## Job
Format the part that opens with the line containing "Image resolution: width=691" and closes with the line containing "At what coordinates" as a numbered list, omitting any blank lines.

## Material provided

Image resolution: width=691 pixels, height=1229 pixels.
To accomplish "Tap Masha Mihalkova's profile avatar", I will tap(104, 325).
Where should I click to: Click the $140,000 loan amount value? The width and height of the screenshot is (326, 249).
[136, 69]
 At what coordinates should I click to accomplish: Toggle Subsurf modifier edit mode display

==

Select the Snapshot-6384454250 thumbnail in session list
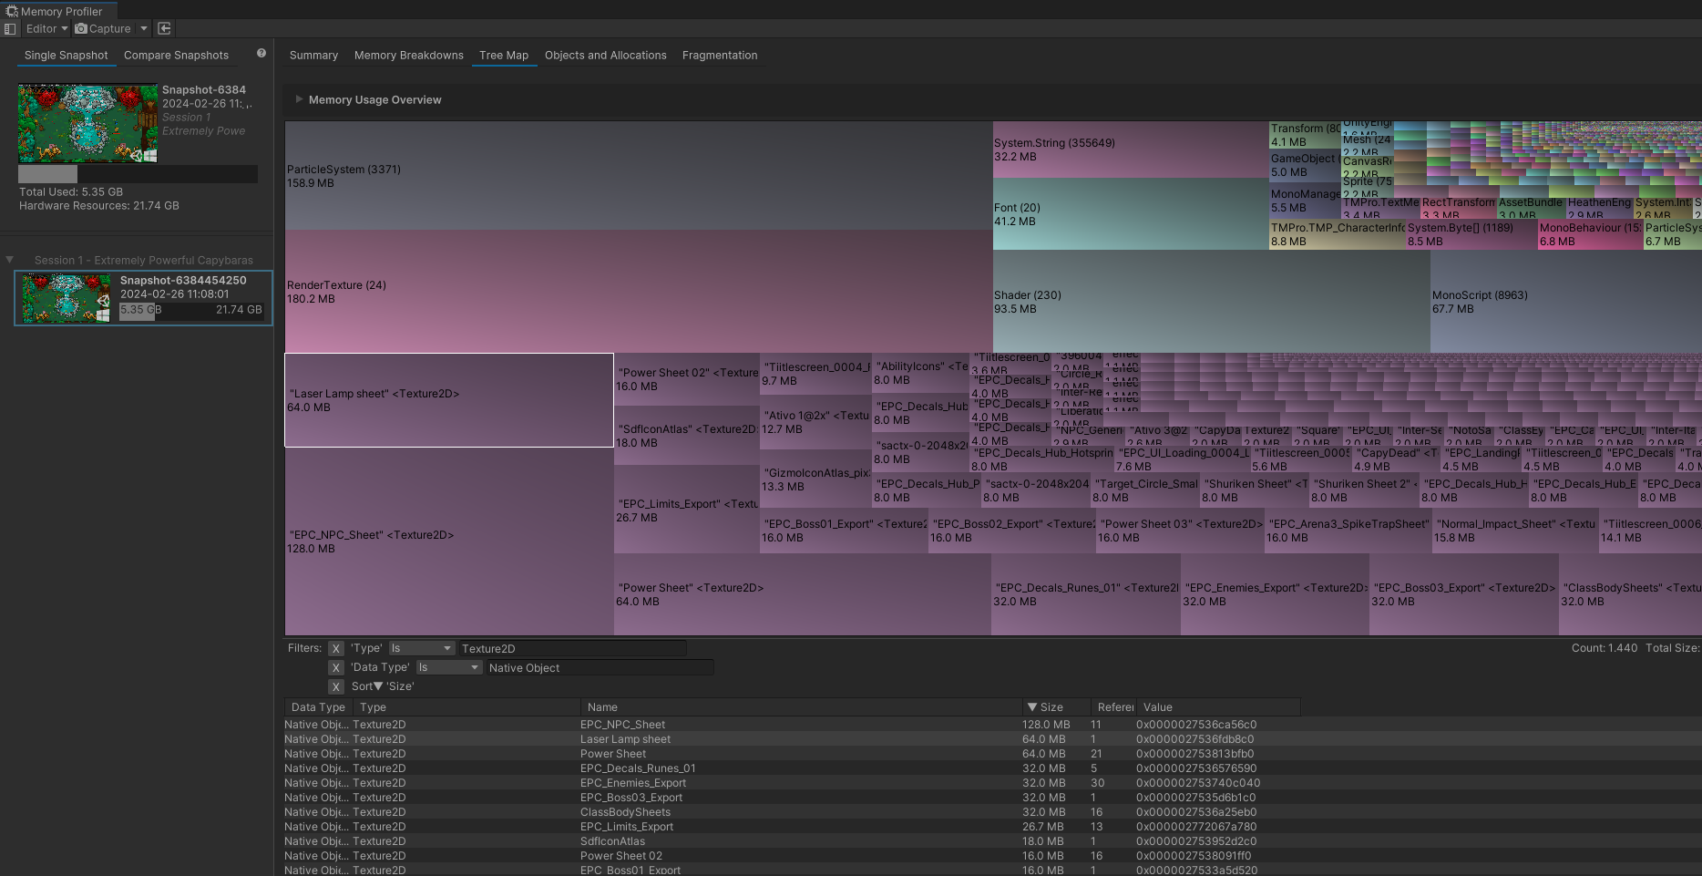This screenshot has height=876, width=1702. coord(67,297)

## Exercise solution
1. Image resolution: width=691 pixels, height=1229 pixels.
2. To accomplish "Tap Masha Mihalkova's profile avatar", I will tap(104, 325).
3. Where should I click to: Click the $140,000 loan amount value? The width and height of the screenshot is (326, 249).
4. [136, 69]
5.  At what coordinates should I click to accomplish: Toggle Subsurf modifier edit mode display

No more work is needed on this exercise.